(Extracted data entries)
╔══

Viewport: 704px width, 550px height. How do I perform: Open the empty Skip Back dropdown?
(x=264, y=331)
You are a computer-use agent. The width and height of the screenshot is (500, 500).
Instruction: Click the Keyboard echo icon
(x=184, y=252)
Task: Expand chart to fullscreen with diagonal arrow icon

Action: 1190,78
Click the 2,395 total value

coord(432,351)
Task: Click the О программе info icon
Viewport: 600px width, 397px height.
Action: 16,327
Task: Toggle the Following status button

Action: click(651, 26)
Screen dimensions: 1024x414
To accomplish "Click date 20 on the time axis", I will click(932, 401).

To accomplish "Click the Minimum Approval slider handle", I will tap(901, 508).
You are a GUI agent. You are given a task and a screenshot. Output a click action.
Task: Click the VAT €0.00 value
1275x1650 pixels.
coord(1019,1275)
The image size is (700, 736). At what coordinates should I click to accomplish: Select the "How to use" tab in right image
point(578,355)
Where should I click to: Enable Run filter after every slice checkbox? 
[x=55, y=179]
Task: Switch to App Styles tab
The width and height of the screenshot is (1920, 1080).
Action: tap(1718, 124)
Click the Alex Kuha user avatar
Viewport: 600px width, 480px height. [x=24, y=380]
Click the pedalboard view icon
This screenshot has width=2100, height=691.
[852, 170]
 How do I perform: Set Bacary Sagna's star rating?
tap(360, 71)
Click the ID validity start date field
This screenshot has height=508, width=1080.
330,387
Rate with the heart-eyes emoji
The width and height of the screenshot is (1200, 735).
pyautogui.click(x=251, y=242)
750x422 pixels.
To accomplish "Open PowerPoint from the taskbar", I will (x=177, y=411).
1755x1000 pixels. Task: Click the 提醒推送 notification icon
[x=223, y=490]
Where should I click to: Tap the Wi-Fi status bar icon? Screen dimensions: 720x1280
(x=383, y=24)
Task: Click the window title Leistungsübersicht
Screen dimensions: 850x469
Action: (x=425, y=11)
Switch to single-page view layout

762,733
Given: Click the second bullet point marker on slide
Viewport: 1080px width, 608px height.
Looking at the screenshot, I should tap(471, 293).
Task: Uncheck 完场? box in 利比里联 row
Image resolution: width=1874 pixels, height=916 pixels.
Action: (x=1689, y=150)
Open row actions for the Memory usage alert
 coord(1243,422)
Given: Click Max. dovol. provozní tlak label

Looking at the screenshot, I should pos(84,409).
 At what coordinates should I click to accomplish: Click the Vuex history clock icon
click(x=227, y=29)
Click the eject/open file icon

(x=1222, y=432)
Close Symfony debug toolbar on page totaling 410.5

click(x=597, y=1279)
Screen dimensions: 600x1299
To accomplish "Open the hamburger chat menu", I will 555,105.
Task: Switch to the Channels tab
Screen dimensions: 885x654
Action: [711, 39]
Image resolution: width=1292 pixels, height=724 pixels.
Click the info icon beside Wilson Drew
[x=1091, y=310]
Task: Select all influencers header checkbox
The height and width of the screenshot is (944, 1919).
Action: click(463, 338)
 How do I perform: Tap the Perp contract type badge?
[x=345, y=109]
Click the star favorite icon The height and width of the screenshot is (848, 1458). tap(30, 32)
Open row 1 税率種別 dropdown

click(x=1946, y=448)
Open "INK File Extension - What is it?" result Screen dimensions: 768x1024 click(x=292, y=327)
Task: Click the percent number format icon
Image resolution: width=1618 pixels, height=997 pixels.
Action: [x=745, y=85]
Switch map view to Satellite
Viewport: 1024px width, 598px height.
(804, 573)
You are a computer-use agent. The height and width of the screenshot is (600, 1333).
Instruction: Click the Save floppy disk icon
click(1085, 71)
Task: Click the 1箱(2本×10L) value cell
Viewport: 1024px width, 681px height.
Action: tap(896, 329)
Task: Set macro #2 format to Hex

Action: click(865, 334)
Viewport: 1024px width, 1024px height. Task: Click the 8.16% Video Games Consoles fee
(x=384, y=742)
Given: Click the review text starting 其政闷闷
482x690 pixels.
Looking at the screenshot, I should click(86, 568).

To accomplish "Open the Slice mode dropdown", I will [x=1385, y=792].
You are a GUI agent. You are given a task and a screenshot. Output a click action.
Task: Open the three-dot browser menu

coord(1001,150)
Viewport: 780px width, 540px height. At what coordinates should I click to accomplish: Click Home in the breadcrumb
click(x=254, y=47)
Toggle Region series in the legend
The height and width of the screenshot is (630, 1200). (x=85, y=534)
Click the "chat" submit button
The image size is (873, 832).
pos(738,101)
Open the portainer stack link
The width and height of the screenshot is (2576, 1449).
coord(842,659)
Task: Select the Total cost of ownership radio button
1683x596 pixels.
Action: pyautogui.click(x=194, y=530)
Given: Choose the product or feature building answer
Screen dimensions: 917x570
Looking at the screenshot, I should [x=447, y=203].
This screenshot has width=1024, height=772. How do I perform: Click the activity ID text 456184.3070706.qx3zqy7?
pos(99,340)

╚══

**PROBLEM DETAILS**
Every entry above must be returned word for word.

**OUTPUT FOR THIS EXERCISE**
Viewport: 704px width, 550px height. How do I perform: Open the empty Skip Back dropdown?
(x=264, y=331)
You are a computer-use agent. The width and height of the screenshot is (500, 500).
Instruction: Click the Keyboard echo icon
(x=184, y=252)
Task: Expand chart to fullscreen with diagonal arrow icon

Action: 1190,78
Click the 2,395 total value

coord(432,351)
Task: Click the О программе info icon
Viewport: 600px width, 397px height.
Action: 16,327
Task: Toggle the Following status button

Action: click(651, 26)
Screen dimensions: 1024x414
To accomplish "Click date 20 on the time axis", I will click(932, 401).

To accomplish "Click the Minimum Approval slider handle", I will tap(901, 508).
You are a GUI agent. You are given a task and a screenshot. Output a click action.
Task: Click the VAT €0.00 value
1275x1650 pixels.
coord(1019,1275)
The image size is (700, 736). At what coordinates should I click to accomplish: Select the "How to use" tab in right image
point(578,355)
Where should I click to: Enable Run filter after every slice checkbox? 
[x=55, y=179]
Task: Switch to App Styles tab
The width and height of the screenshot is (1920, 1080).
Action: tap(1718, 124)
Click the Alex Kuha user avatar
Viewport: 600px width, 480px height. [x=24, y=380]
Click the pedalboard view icon
This screenshot has width=2100, height=691.
[852, 170]
 How do I perform: Set Bacary Sagna's star rating?
tap(360, 71)
Click the ID validity start date field
This screenshot has height=508, width=1080.
330,387
Rate with the heart-eyes emoji
The width and height of the screenshot is (1200, 735).
pyautogui.click(x=251, y=242)
750x422 pixels.
To accomplish "Open PowerPoint from the taskbar", I will (x=177, y=411).
1755x1000 pixels. Task: Click the 提醒推送 notification icon
[x=223, y=490]
Where should I click to: Tap the Wi-Fi status bar icon? Screen dimensions: 720x1280
(x=383, y=24)
Task: Click the window title Leistungsübersicht
Screen dimensions: 850x469
Action: (x=425, y=11)
Switch to single-page view layout

762,733
Given: Click the second bullet point marker on slide
Viewport: 1080px width, 608px height.
Looking at the screenshot, I should tap(471, 293).
Task: Uncheck 完场? box in 利比里联 row
Image resolution: width=1874 pixels, height=916 pixels.
Action: (x=1689, y=150)
Open row actions for the Memory usage alert
 coord(1243,422)
Given: Click Max. dovol. provozní tlak label

Looking at the screenshot, I should pos(84,409).
 At what coordinates should I click to accomplish: Click the Vuex history clock icon
click(x=227, y=29)
Click the eject/open file icon

(x=1222, y=432)
Close Symfony debug toolbar on page totaling 410.5

click(x=597, y=1279)
Screen dimensions: 600x1299
To accomplish "Open the hamburger chat menu", I will 555,105.
Task: Switch to the Channels tab
Screen dimensions: 885x654
Action: [711, 39]
Image resolution: width=1292 pixels, height=724 pixels.
Click the info icon beside Wilson Drew
[x=1091, y=310]
Task: Select all influencers header checkbox
The height and width of the screenshot is (944, 1919).
Action: click(463, 338)
 How do I perform: Tap the Perp contract type badge?
[x=345, y=109]
Click the star favorite icon The height and width of the screenshot is (848, 1458). tap(30, 32)
Open row 1 税率種別 dropdown

click(x=1946, y=448)
Open "INK File Extension - What is it?" result Screen dimensions: 768x1024 click(x=292, y=327)
Task: Click the percent number format icon
Image resolution: width=1618 pixels, height=997 pixels.
Action: [x=745, y=85]
Switch map view to Satellite
Viewport: 1024px width, 598px height.
(804, 573)
You are a computer-use agent. The height and width of the screenshot is (600, 1333).
Instruction: Click the Save floppy disk icon
click(1085, 71)
Task: Click the 1箱(2本×10L) value cell
Viewport: 1024px width, 681px height.
Action: tap(896, 329)
Task: Set macro #2 format to Hex

Action: click(865, 334)
Viewport: 1024px width, 1024px height. Task: Click the 8.16% Video Games Consoles fee
(x=384, y=742)
Given: Click the review text starting 其政闷闷
482x690 pixels.
Looking at the screenshot, I should click(86, 568).

To accomplish "Open the Slice mode dropdown", I will [x=1385, y=792].
You are a GUI agent. You are given a task and a screenshot. Output a click action.
Task: Open the three-dot browser menu

coord(1001,150)
Viewport: 780px width, 540px height. At what coordinates should I click to accomplish: Click Home in the breadcrumb
click(x=254, y=47)
Toggle Region series in the legend
The height and width of the screenshot is (630, 1200). (x=85, y=534)
Click the "chat" submit button
The image size is (873, 832).
pos(738,101)
Open the portainer stack link
The width and height of the screenshot is (2576, 1449).
coord(842,659)
Task: Select the Total cost of ownership radio button
1683x596 pixels.
Action: pyautogui.click(x=194, y=530)
Given: Choose the product or feature building answer
Screen dimensions: 917x570
Looking at the screenshot, I should [x=447, y=203].
This screenshot has width=1024, height=772. How do I perform: Click the activity ID text 456184.3070706.qx3zqy7?
pos(99,340)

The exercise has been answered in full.